Reproduced that my original dirty POC (deleting the WTRecoveryUnit from the opCtx that was being held onto, returning their sessions/cursors) results in the test passing.

My next step is to the apply my "debug" patch that tracks sessions/cursors to see if the committed patch is simply unlucky and if there's another abusive consumer of OperationContexts.

FWIW: I believe Katherine's patch is an incremental improvement, even if it didn't catch this repro.

Comment by Spencer Brody (Inactive) [ 13/Oct/17 ]

So with Katherine's patch in we should no longer be waiting on the OplogFetcher with an OperationContext still in scope. So I think we need to re-visit the root cause analysis. Handing back to daniel.gottlieb for further investigation.

Comment by Bruce Lucas (Inactive) [ 13/Oct/17 ]

Yes, I'm still seeing failed table drops on the secondary.

What's more I'm also seeing failed table drops now on the primary, like with SERVER-26870 but also see that in 3.6.0-rc0 as well, so I'll open a separate ticket for that.

Comment by Spencer Brody (Inactive) [ 13/Oct/17 ]

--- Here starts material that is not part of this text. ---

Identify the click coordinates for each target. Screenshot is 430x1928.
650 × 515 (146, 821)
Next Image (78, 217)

bruce.lucas, Katherine just pushed a change that limits the lifetime of the OperationContext used by the rsBackgroundSync thread. If the root cause of this issue is indeed what daniel.gottlieb believed it to be, that should fix the issue. In Katherine's local testing based on Geert's script, however, the issue still seems to show up. Can you run your repro on master and see if it still triggers? If so, we might have to re-evaluate our root cause analysis.

Comment by Githook User [ 13/Oct/17 ]

Author:

{'email': 'katherine.walker@mongodb.com', 'name': 'Katherine Walker', 'username': 'kvwalker'}

Message: SERVER-31101 Drop WT table on secondary after collection is dropped

This reverts commit 285ea409456815f5d36b07e301328e136d04374e.
Branch: master
https://github.com/mongodb/mongo/commit/0f9d6085526921dd8edaffce827ffd07653ee4cd

Comment by Bruce Lucas (Inactive) [ 06/Oct/17 ]

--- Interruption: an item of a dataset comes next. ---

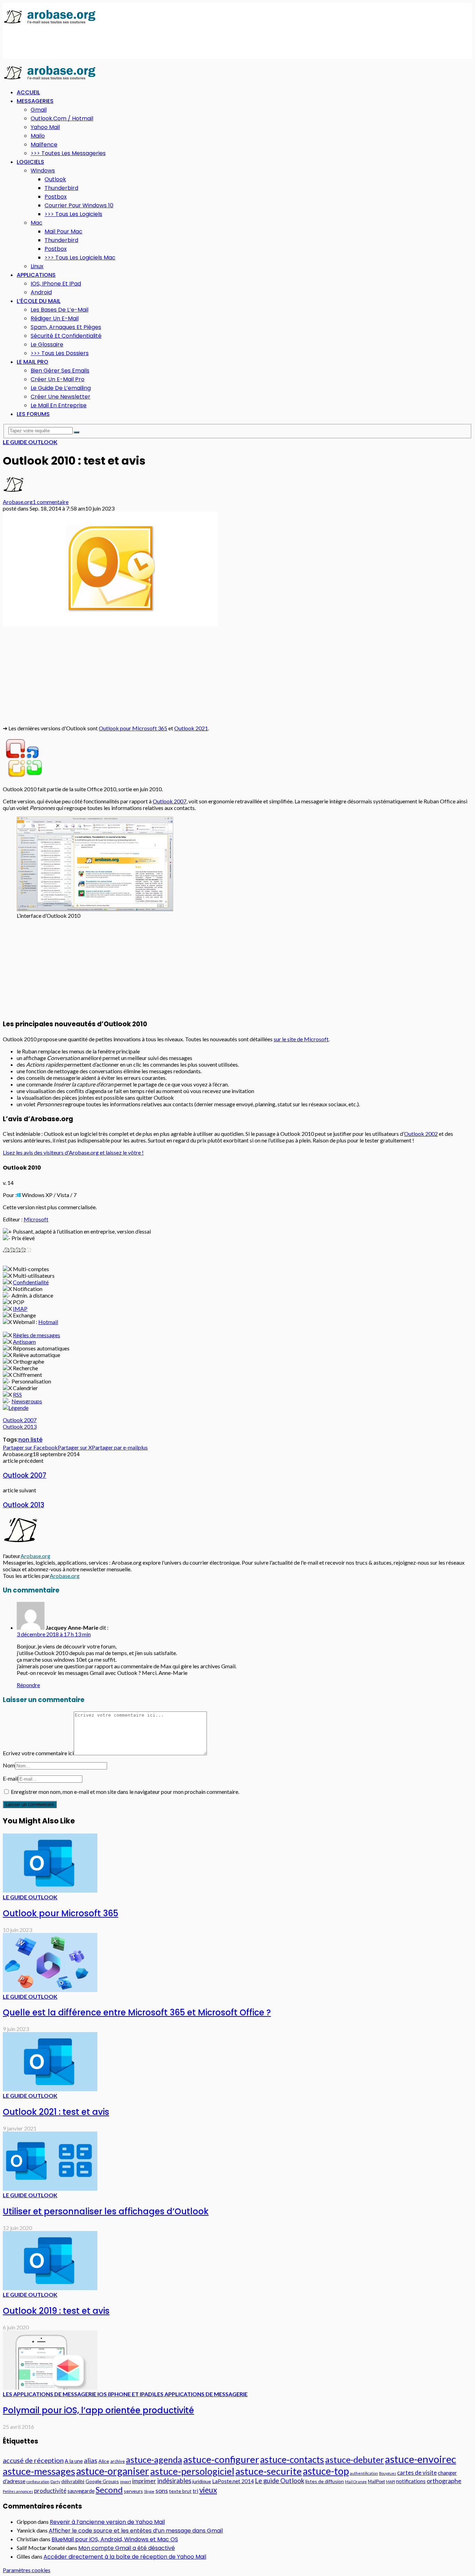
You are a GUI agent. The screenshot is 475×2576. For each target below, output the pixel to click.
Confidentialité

spencer, that script was geert.bosch's, but I think you are correct.

I also separately provided a shell script.

Comment by Spencer Brody (Inactive) [ 06/Oct/17 ]

bruce.lucas, looking at the test you uploaded:

    jsTestLog('Wait for wiredTiger file ' + wtFileOnPrimary + ' to disappear from primary');
    assert.soon(
        () => pathExists(wtFileOnPrimary),
        'expected writeTiger collection file ' + wtFileOnPrimary + ' to disappear from primary',
        30 * 1000);

^ shouldn't that be "() => !pathExists(wtFileOnPrimary)," (checking that the path does not exist)?

Comment by Spencer Brody (Inactive) [ 26/Sep/17 ]

The problem is that bgsync keep an OperationContext around for a long time, and across network i/o. The OperationContext should be destroyed when it is not in use, and a new one created later if needed

Comment by Daniel Gottlieb (Inactive) [ 25/Sep/17 ]

My original assessment of the rsBackgroundSync thread was half-wrong, but put us in the right direction. Ultimately the problem is that the rsBackgroundSync thread, which spawns and joins the OplogFetcher thread does so while holding onto an OperationContext. This keeps the WT_SESSION from being returned to the cache and having its cursors closed via the usual mechanisms. https://github.com/mongodb/mongo/blob/fbea0197073ec8e8fb4f9588b4d3f01fd80514ca/src/mongo/db/repl/bgsync.cpp#L496

Comment by Daniel Gottlieb (Inactive) [ 25/Sep/17 ]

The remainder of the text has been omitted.